Singapore’s latest weapon to fight the COVID-19 virus is a smartphone app: TraceTogether. The main objective of this app is to facilitate contact tracing, enabling close contacts to be found more quickly and comprehensively.
When installed in your smartphone, the TraceTogether app uses Bluetooth to actively discover other TraceTogether users. Information about nearby contacts, who are effectively anonymous to both users, are recorded locally on each smartphone for a certain period of time. GovTech, the agency which developed the TraceTogether app, says the data is not uploaded to the cloud, and they will have to seek permission from you to access data recorded by your app.
I know in a pandemic crisis like we’re in right now, contact tracing is very important and I am inclined to support such a move. But the cybersecurity side of me is sounding alarm bells. The immediate thoughts are about Big Brother monitoring.
Should we trust this app? It’s from the government, and in these difficult times, we got to pick someone to trust. The whole point of TraceTogether is to help us, after all.

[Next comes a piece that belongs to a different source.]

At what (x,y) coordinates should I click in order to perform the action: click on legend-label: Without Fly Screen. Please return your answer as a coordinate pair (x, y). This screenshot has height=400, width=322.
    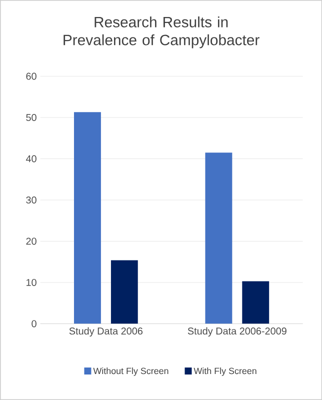
    Looking at the image, I should click on (130, 372).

However, I do wish that GovTech had shared more technical details about how TraceTogether works. They have given a very high-level concept of how the app works, and that lacks a lot of detail. The sketchy information available leaves us guessing a lot about what is going on in the app.

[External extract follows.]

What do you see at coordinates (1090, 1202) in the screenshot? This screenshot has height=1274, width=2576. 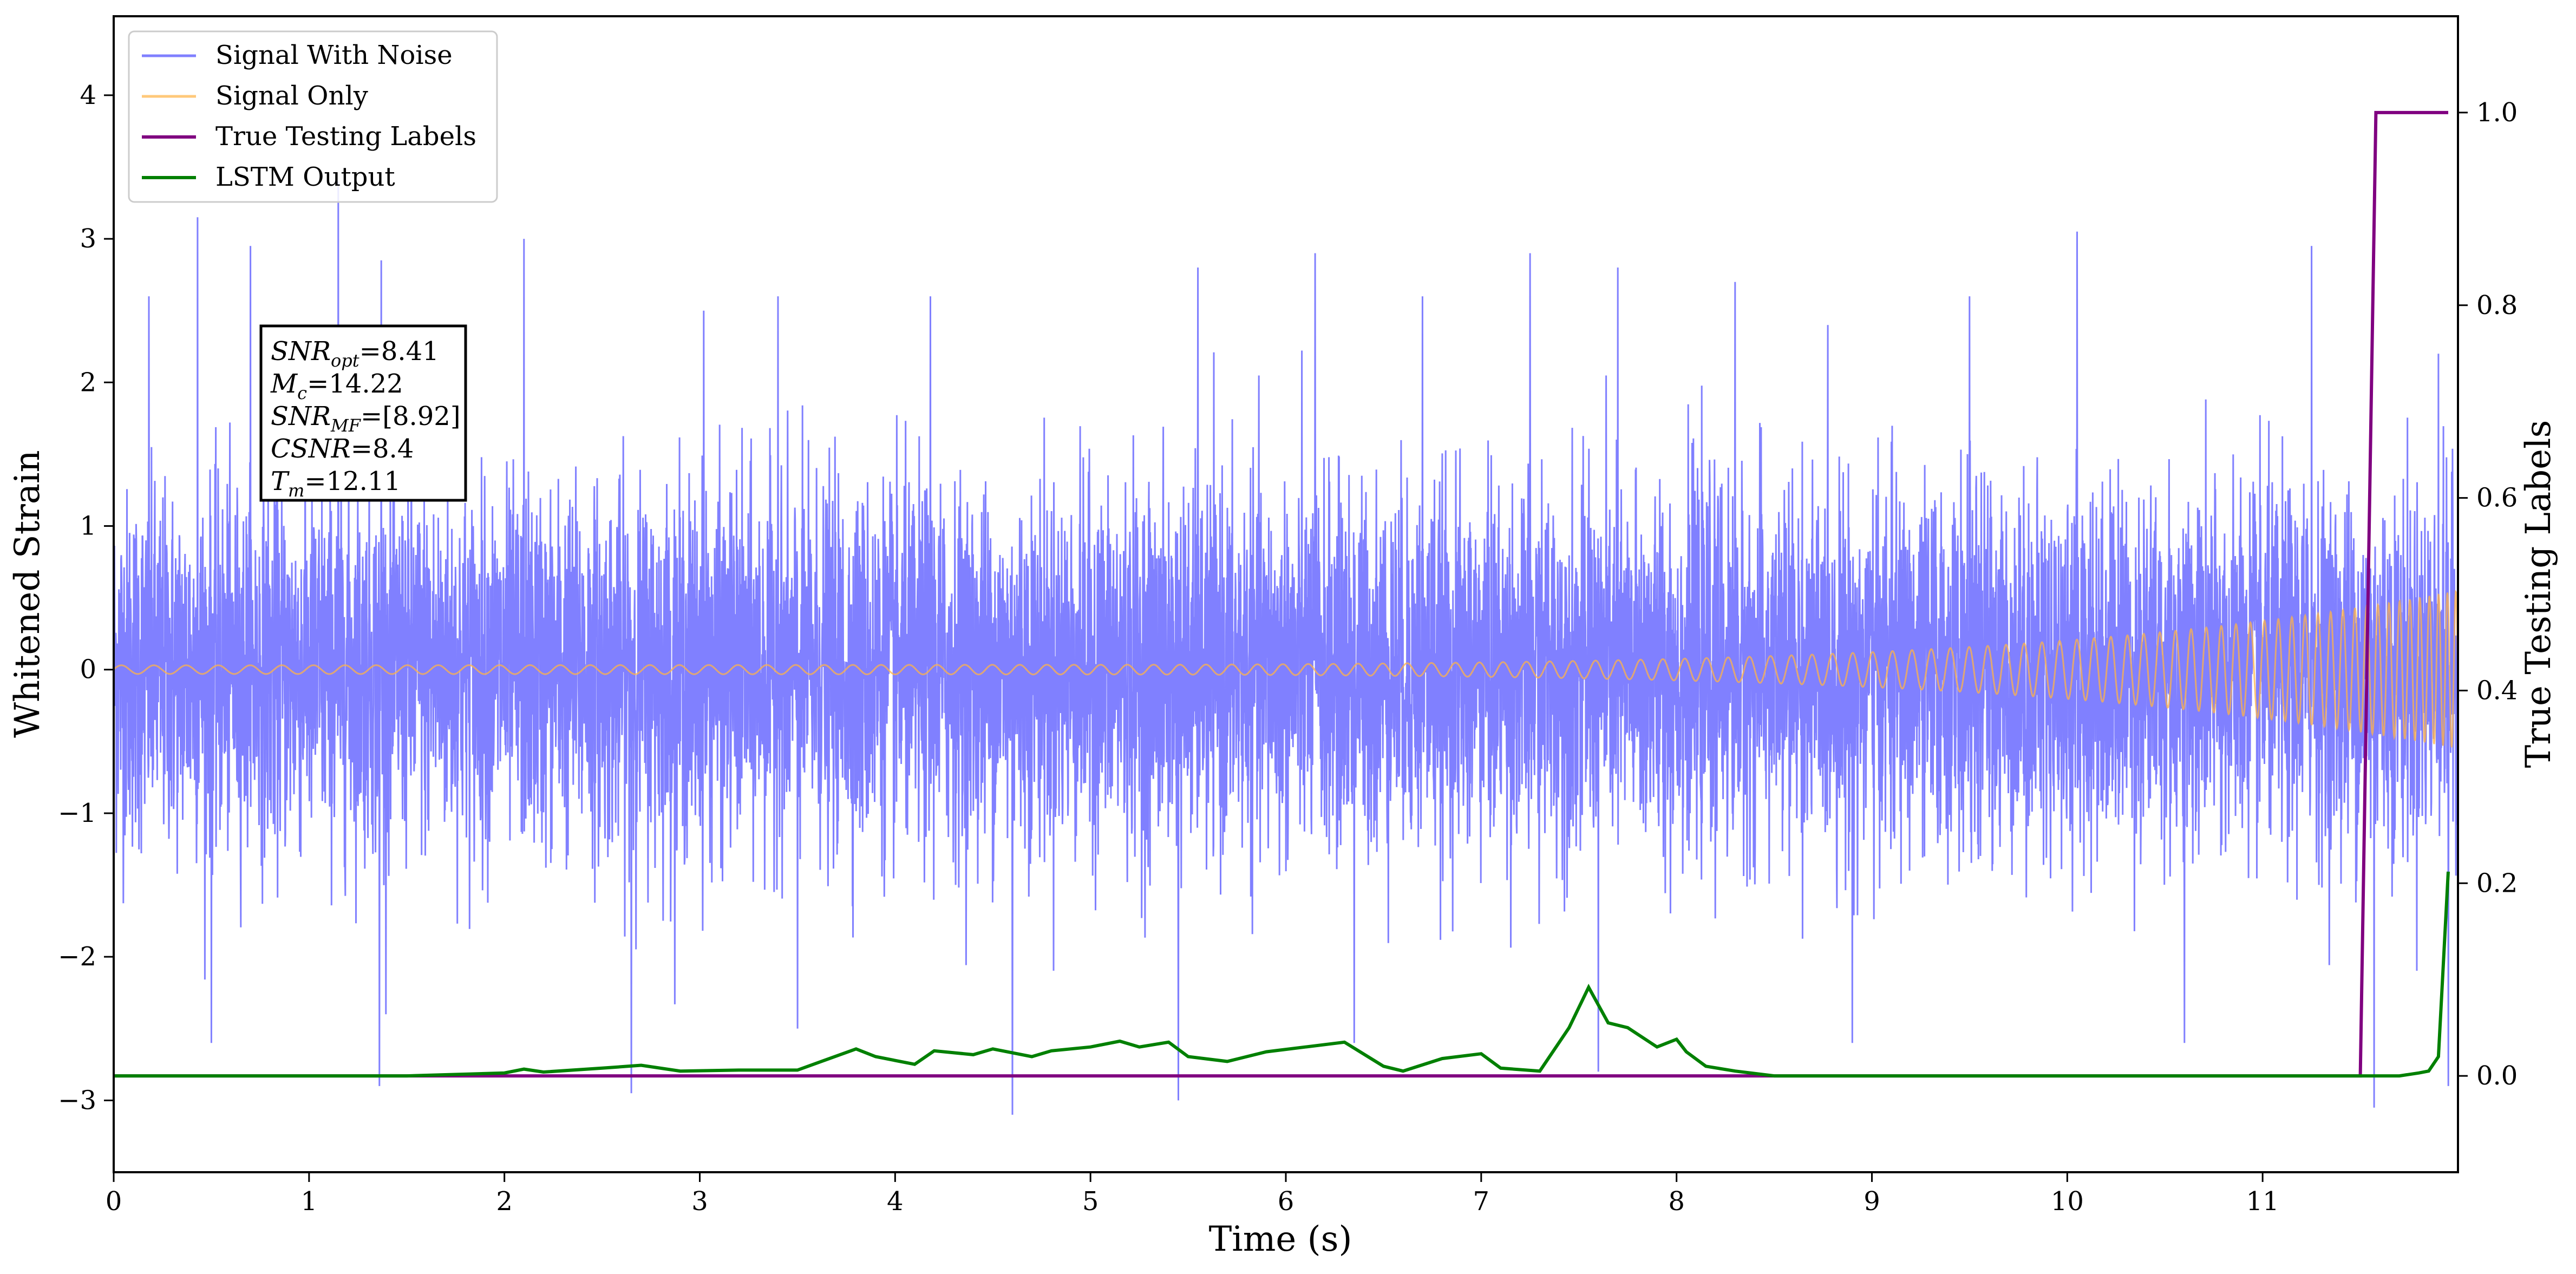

A common question coming from many Android users will be about location permissions that the TraceTogether app requires. If “the app does not track your location or contacts”, then why is Location permission requested?

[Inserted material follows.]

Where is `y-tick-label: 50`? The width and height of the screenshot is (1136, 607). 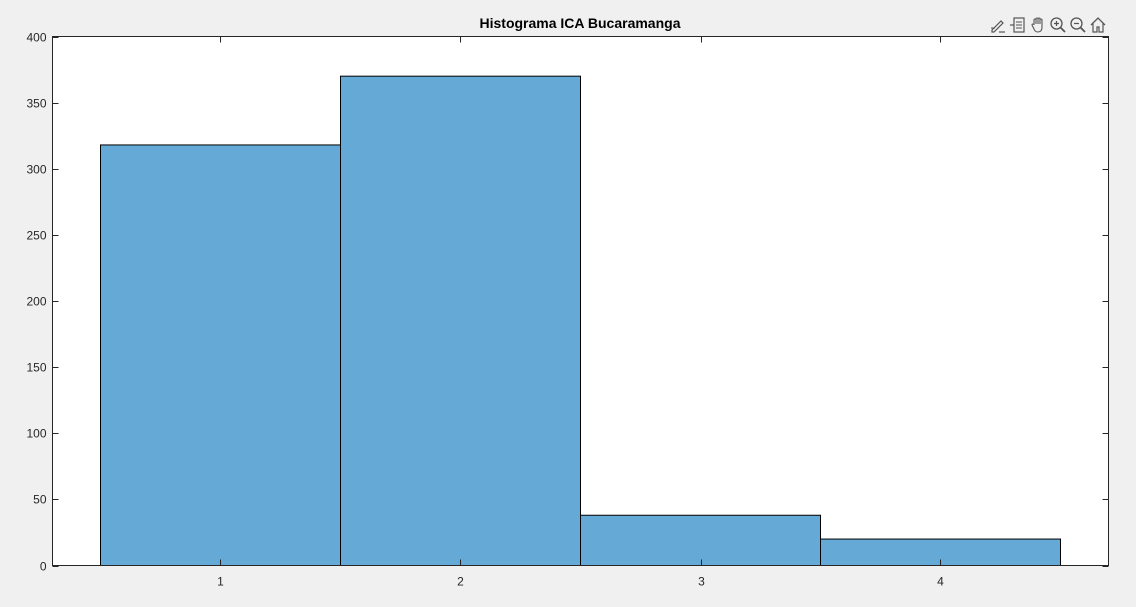
y-tick-label: 50 is located at coordinates (40, 500).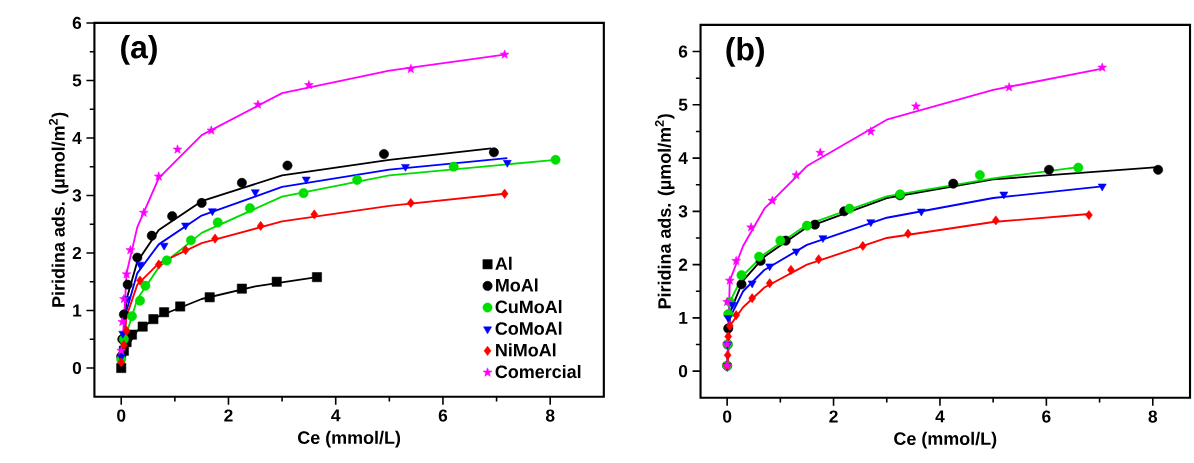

This question has a valid answer. It turns out that Android requires the user to give Location permission in order for an app to use Bluetooth scanning. It is intended to be a reminder to users that your location information may be leaked through such activity. TraceTogether says they do use the location information.
I’ll let that matter pass, but for completeness of discussing that point, I have to add that the app can request location even if it doesn’t do so now. Furthermore, understand that the app can read your Bluetooth MAC address, which can also serve as an identifier, and since your phone number is required during sign-up, someone now has an association between a phone number and a physical device.
I should say again that I am not, in principle, against the TraceTogether app. I just wished GovTech could have provided detailed technical information to address questions from paranoid cybersecurity people.
The success of TraceTogether is heavily dependent on enough people using the app. If you’ve not installed the app, check out the TraceTogether website.